How Programming Helps Me Heal
Over the last year I got back into various little programming projects. Most of it was fixes and tending to projects, from updating little apps to migrating my server, and some of it was trying out new tools. Most recently, it was some data manipulation in python, which I hadn’t really done since I was a researcher.
Usually, it begins with some task I need to do. Some feature I’d like to have or some error that I want to fix. I’ll google for that feature or I’ll copy/paste the error that shows up in the console into a google search. I browse through guides, DigitalOcean forums, Stack Overflow posts, or GitHub discussions or other forums for the tool. I tweak what I google, searching for the right thing to search. Then I copy/paste what I find into whatever I’m working on, making changes as needed. Then it works, or there are other issues and I repeat the process.
A variety of feelings show up along the way. I feel daunted and overwhelmed in the beginning. How will I figure this out? I haven’t done this before. Or if I have done a similar project, it’s been years. As I search for answers, curiosity turns to excitement as a solution comes together. Then that flow of iterating — testing, fixing, updating. And finally, if it works out, this burst of esteem from that feeling of accomplishment… I did this! Such a joy.
Therein lies part of the attraction: Moving through that jumble — with all of its perverted poetics of grep and vi and git and apache and *.ini — *and doing so with a fingers-floating-across-the-keyboard balletic grace, is exhilarating. You feel like an alchemist. And you are. You type esoteric words — near gibberish — into a line-by-line text interface, and with a rush not unlike pulling Excalibur from the stone you’ve just scaffolded a simple application that can instantly be accessed by a vast number of humans worldwide.
Maybe it is like alchemy.
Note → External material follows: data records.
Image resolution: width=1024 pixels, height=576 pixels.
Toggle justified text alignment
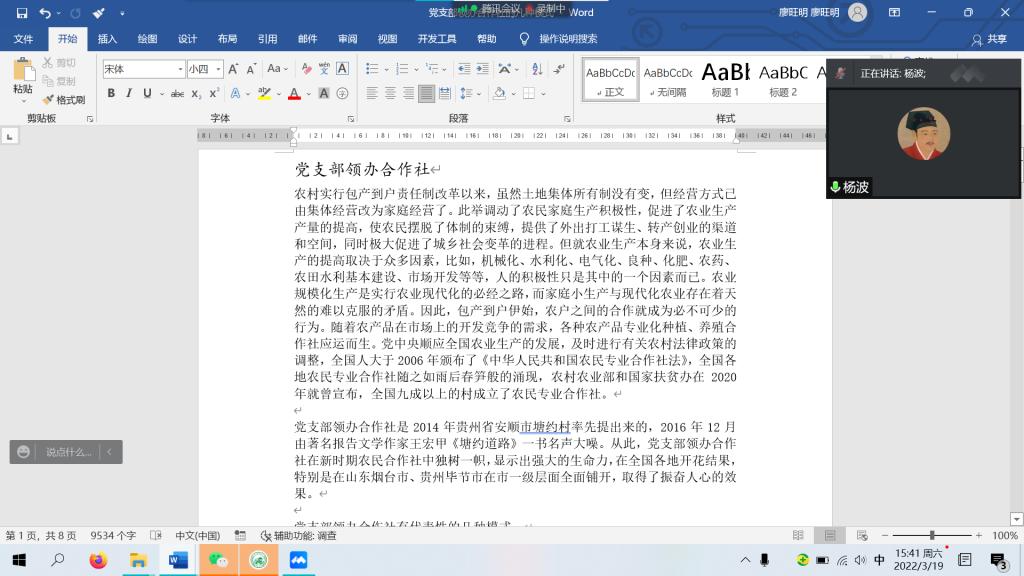[x=427, y=94]
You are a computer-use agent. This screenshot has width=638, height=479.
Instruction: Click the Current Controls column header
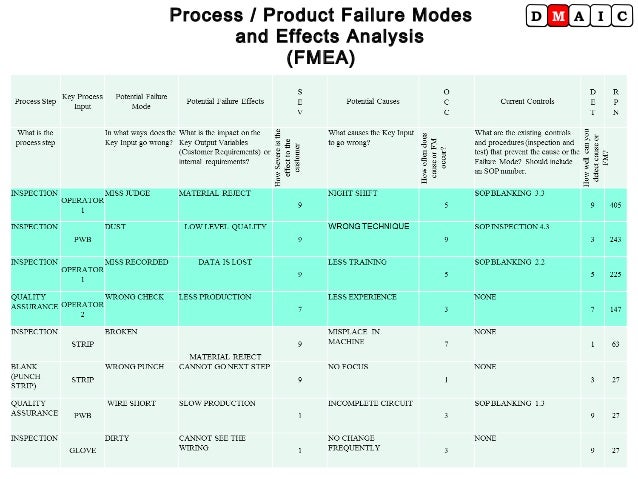click(x=527, y=101)
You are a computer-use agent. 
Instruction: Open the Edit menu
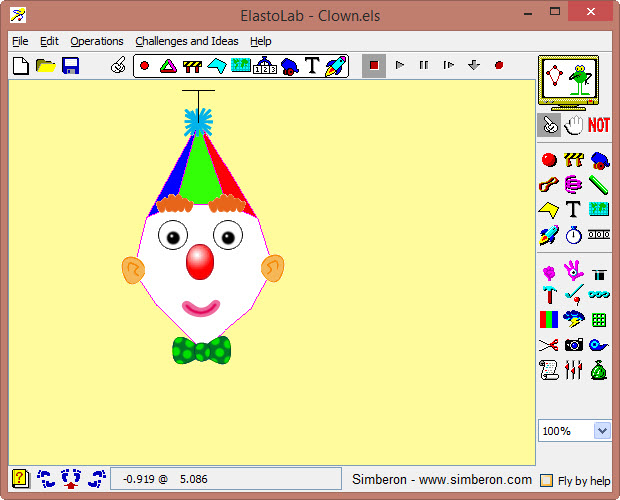point(49,41)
Transforming one thing to another, with some feeling of magic and mysticism in it. Recently, I’ve come across an interpretation of alchemy that turns inward. Instead of transforming substances, say lead into gold, it’s about transforming the self:
Since the Victorian revival of alchemy, “occultists reinterpreted alchemy as a spiritual practice, involving the self-transformation of the practitioner and only incidentally or not at all the transformation of laboratory substances”, which has contributed to a merger of magic and alchemy in popular thought.
Perhaps by placing attention on my learning, curiosity, and creation, in a way I’m placing attention on my own transformation and growth. But there’s something more about this growth. It isn’t just newness. When things feel stuck, stagnant, hopeless, as they’ve felt through this past year, these smaller, manageable, personal puzzles, these gestures of maintenance, are motivating:
This work of line-by-line problem solving gets me out of bed some days. Do you know this feeling? The not-wanting-to-emerge-from-the-covers feeling? Every single morning of the last year may have been the most collectively experienced covers-craving in human history, where so many things in the world were off by a degree here or a degree there. But under those covers I begin to think — A ha! I know how to solve server problem x, or quirk y. I know how to fix that search code. And I’m able to emerge and become human, or part human, and enter into that line-by-line world, where there is very little judgement, just you and the mechanics of the systems, systems that become increasingly beautiful the more time you spend with them. For me, this stewardship is therapy.
What jumps out to me here is this quality of stewardship. Often programming and making things is associated with some newness, some innovation. Less often is the act of ongoing maintenance in focus. To continue this thread of programming, alchemy, and self-transformation — for ourselves the focus is on productivity and growth. Growth hacks. Personal works of maintenance are overlooked since there’s nothing new. This outlook is shifting. For the self, this passage I wrote a few years ago comes to mind:
Validation from work and projects gradually faded. That kind of productivity worked, until it didn’t, and I found myself alone and shook. That’s when the deeper work started.
There’s a thought that brings me a strange comfort. If I ignore this work now, no matter how successful I am, those demons will come back to shatter me.
Those demons, they’ll always show up in some form. That inner work is ongoing. It’s maintenance.